Objective.
Recast the stretch of the listing from the line containing "Given: Click the word" through the line containing "I will pos(1010,240)." as a numbered list, one line per item, leaving out blank lines.

------ Data lines ------

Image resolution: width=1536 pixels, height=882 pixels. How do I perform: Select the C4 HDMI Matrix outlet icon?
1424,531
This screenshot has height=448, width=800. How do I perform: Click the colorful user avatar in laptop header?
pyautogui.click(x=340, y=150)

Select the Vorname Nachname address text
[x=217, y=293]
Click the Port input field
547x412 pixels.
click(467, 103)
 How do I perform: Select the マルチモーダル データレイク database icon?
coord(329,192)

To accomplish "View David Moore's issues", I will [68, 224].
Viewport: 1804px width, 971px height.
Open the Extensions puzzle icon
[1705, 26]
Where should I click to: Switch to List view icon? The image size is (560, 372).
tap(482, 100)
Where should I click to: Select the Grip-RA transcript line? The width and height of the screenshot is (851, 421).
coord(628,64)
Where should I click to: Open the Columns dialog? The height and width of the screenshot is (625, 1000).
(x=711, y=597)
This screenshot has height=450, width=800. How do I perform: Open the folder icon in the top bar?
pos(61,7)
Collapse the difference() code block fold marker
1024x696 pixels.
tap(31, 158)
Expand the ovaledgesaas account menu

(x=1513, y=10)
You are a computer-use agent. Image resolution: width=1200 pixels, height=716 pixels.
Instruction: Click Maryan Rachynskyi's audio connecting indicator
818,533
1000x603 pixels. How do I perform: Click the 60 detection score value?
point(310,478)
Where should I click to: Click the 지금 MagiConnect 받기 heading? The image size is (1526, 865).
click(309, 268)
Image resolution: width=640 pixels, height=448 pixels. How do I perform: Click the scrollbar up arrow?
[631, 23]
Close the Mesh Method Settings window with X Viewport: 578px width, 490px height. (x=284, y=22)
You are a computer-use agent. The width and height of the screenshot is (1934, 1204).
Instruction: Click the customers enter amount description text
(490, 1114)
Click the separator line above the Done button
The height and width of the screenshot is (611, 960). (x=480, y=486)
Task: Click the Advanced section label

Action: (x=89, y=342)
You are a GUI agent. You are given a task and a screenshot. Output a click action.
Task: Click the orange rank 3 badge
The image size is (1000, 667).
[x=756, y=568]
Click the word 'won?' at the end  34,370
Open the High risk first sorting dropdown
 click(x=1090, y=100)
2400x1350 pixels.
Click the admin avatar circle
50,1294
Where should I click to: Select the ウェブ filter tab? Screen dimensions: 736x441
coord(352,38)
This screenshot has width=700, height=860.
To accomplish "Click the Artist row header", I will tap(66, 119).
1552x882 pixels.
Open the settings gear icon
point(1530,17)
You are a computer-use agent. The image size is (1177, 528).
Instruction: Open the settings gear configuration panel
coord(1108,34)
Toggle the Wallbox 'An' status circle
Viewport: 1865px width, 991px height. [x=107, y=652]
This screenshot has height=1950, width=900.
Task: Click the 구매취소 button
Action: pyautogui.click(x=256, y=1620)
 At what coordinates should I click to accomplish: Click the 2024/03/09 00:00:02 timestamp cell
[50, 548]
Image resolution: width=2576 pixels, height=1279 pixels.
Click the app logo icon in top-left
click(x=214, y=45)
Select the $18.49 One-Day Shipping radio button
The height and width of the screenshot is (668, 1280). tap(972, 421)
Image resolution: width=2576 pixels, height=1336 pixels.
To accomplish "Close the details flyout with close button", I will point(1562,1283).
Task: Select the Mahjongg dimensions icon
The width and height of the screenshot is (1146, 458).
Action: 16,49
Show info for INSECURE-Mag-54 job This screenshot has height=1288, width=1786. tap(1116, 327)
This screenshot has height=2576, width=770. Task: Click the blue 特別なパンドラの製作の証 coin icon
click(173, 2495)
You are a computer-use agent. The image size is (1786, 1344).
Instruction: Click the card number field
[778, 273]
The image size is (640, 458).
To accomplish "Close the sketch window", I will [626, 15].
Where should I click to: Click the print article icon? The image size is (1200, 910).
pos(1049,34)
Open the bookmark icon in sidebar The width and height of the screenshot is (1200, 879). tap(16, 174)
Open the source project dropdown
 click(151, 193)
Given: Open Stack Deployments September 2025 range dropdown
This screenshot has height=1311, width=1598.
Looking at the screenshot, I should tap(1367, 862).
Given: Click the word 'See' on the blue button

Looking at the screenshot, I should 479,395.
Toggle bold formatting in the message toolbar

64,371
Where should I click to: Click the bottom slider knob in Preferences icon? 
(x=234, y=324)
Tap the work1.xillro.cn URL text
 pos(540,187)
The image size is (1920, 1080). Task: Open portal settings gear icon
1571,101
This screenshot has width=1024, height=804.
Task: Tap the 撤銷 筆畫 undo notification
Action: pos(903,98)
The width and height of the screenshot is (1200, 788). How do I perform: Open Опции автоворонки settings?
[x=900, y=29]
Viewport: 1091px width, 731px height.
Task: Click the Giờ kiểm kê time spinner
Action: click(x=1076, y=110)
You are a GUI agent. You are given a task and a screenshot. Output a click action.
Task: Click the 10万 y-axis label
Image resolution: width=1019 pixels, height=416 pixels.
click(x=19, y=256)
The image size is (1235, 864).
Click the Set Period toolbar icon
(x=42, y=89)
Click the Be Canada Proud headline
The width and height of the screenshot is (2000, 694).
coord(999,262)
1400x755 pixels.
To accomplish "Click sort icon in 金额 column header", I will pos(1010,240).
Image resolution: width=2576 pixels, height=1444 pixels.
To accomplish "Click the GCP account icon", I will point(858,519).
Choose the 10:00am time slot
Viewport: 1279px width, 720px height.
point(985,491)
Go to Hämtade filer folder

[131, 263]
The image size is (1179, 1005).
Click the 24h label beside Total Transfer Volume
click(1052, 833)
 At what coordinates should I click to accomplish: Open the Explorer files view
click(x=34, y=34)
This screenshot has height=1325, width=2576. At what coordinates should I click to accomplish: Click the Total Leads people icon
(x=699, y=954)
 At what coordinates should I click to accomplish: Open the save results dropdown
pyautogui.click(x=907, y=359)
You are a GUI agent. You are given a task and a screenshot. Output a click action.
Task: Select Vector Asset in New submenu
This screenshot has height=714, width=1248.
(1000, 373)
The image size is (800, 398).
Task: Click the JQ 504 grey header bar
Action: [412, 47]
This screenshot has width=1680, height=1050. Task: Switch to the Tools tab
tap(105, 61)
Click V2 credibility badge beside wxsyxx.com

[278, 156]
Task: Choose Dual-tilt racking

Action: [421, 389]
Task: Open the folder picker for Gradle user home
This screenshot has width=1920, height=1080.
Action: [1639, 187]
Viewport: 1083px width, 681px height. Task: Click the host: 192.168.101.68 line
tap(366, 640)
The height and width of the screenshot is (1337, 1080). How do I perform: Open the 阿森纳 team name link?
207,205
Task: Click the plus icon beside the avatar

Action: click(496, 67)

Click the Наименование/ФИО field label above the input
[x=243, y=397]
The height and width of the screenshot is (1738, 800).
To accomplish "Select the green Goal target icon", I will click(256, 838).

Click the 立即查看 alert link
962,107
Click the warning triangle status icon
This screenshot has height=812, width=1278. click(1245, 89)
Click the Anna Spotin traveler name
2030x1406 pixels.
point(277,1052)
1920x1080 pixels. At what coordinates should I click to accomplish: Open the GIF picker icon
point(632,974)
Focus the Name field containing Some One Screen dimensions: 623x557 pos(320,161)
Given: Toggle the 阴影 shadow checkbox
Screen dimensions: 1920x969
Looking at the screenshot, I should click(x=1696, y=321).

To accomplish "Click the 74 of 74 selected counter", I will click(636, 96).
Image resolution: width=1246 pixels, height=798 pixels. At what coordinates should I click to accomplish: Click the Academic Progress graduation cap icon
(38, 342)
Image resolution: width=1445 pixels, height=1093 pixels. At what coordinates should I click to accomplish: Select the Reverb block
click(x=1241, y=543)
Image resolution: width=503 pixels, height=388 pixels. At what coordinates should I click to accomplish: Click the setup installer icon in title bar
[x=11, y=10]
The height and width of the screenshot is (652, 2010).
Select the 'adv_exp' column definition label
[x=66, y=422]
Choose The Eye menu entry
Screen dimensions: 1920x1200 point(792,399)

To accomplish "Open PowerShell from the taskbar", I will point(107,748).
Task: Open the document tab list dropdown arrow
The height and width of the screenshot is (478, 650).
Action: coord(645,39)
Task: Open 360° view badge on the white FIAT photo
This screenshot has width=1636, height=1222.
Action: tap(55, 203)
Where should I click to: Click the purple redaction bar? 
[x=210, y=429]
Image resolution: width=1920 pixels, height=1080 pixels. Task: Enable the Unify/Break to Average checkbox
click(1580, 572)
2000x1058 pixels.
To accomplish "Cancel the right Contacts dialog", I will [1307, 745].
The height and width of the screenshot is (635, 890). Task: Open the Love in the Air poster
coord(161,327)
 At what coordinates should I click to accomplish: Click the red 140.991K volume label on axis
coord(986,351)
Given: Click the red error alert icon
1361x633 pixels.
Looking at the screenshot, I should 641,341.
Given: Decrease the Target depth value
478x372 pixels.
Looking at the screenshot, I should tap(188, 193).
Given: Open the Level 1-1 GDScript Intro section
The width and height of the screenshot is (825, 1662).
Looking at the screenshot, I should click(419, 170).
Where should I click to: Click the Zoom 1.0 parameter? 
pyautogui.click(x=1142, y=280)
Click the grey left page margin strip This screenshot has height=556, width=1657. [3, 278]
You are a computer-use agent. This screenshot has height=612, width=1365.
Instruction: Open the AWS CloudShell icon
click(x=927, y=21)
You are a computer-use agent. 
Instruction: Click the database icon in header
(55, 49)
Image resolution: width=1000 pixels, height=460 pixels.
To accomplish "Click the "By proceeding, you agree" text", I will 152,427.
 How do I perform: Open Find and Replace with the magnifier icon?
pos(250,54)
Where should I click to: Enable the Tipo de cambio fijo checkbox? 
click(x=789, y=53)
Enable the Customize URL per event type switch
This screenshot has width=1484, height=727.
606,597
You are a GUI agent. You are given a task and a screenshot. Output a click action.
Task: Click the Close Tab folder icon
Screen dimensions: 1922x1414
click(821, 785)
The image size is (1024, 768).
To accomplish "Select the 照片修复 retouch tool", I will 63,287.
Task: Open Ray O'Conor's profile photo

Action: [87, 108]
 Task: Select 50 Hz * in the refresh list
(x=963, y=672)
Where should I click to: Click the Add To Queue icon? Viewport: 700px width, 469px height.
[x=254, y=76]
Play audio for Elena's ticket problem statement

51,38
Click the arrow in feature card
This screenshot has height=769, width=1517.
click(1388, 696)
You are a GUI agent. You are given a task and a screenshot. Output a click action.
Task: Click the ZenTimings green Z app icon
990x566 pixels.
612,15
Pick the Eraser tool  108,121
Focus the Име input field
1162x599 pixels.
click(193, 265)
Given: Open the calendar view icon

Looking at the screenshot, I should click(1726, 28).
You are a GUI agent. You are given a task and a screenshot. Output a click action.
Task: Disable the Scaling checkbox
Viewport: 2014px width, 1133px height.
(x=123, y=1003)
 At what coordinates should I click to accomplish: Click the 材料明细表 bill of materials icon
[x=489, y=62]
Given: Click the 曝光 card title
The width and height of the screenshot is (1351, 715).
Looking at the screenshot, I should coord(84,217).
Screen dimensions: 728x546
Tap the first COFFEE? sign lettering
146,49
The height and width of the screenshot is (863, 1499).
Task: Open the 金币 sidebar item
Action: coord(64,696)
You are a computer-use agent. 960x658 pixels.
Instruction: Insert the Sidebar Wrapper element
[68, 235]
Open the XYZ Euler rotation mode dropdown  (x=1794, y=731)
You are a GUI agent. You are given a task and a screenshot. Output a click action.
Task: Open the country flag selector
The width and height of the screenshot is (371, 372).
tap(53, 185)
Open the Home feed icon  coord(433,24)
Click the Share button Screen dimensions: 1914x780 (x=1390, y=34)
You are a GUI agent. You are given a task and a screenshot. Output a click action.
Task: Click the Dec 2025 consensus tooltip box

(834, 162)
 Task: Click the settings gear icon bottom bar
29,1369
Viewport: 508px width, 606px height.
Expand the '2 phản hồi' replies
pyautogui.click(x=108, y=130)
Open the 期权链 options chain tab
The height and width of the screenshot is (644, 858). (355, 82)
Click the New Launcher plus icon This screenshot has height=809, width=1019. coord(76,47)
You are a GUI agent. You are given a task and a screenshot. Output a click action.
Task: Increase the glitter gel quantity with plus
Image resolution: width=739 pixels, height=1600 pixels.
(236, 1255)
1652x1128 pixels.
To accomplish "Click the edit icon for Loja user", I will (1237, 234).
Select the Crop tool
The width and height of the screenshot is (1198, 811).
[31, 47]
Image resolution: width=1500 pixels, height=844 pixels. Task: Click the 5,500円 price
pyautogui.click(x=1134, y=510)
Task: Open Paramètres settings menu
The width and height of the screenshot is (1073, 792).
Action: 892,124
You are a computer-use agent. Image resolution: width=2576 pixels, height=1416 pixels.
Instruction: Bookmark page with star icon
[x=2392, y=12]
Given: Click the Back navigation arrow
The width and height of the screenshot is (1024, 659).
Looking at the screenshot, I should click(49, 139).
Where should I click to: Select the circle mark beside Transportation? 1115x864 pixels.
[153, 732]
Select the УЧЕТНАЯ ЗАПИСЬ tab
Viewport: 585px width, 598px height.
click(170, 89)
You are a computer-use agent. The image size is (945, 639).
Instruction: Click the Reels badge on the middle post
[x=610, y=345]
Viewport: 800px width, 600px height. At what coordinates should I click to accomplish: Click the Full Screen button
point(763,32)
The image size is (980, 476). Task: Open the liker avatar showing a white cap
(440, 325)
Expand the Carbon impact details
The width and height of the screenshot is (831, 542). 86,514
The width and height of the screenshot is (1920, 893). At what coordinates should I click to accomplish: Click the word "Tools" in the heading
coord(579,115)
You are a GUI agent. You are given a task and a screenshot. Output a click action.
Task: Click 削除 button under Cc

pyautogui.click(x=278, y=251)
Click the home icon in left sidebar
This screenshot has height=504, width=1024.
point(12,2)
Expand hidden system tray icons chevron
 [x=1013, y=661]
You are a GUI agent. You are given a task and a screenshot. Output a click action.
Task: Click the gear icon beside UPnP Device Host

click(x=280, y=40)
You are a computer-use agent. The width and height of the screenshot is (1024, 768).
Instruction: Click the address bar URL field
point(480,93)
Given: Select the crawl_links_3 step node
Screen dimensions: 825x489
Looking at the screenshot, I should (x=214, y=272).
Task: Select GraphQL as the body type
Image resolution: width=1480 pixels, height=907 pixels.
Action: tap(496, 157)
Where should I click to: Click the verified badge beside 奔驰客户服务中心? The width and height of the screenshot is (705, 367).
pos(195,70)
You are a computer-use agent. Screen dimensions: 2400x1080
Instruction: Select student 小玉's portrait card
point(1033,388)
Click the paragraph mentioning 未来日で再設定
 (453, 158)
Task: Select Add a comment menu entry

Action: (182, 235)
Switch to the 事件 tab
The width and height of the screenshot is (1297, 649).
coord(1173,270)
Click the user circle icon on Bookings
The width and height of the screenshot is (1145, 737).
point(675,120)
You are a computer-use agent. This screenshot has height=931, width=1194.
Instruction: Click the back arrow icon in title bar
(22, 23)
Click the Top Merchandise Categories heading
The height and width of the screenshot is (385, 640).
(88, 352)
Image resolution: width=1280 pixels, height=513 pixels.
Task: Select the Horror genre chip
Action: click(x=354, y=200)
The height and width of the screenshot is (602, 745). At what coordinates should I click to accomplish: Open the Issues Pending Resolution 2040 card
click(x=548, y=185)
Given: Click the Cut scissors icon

------

Written answer.
1. Given: Click the word 'See' on the blue button
2. Looking at the screenshot, I should 479,395.
3. Toggle bold formatting in the message toolbar
4. 64,371
5. Where should I click to: Click the bottom slider knob in Preferences icon? 
6. (x=234, y=324)
7. Tap the work1.xillro.cn URL text
8.  pos(540,187)
9. The image size is (1920, 1080). Task: Open portal settings gear icon
10. 1571,101
11. This screenshot has width=1024, height=804.
12. Task: Tap the 撤銷 筆畫 undo notification
13. Action: pos(903,98)
14. The width and height of the screenshot is (1200, 788). How do I perform: Open Опции автоворонки settings?
15. [x=900, y=29]
16. Viewport: 1091px width, 731px height.
17. Task: Click the Giờ kiểm kê time spinner
18. Action: click(x=1076, y=110)
19. You are a GUI agent. You are given a task and a screenshot. Output a click action.
20. Task: Click the 10万 y-axis label
21. Image resolution: width=1019 pixels, height=416 pixels.
22. click(x=19, y=256)
23. The image size is (1235, 864).
24. Click the Set Period toolbar icon
25. (x=42, y=89)
26. Click the Be Canada Proud headline
27. The width and height of the screenshot is (2000, 694).
28. coord(999,262)
29. 1400x755 pixels.
30. To accomplish "Click sort icon in 金额 column header", I will pos(1010,240).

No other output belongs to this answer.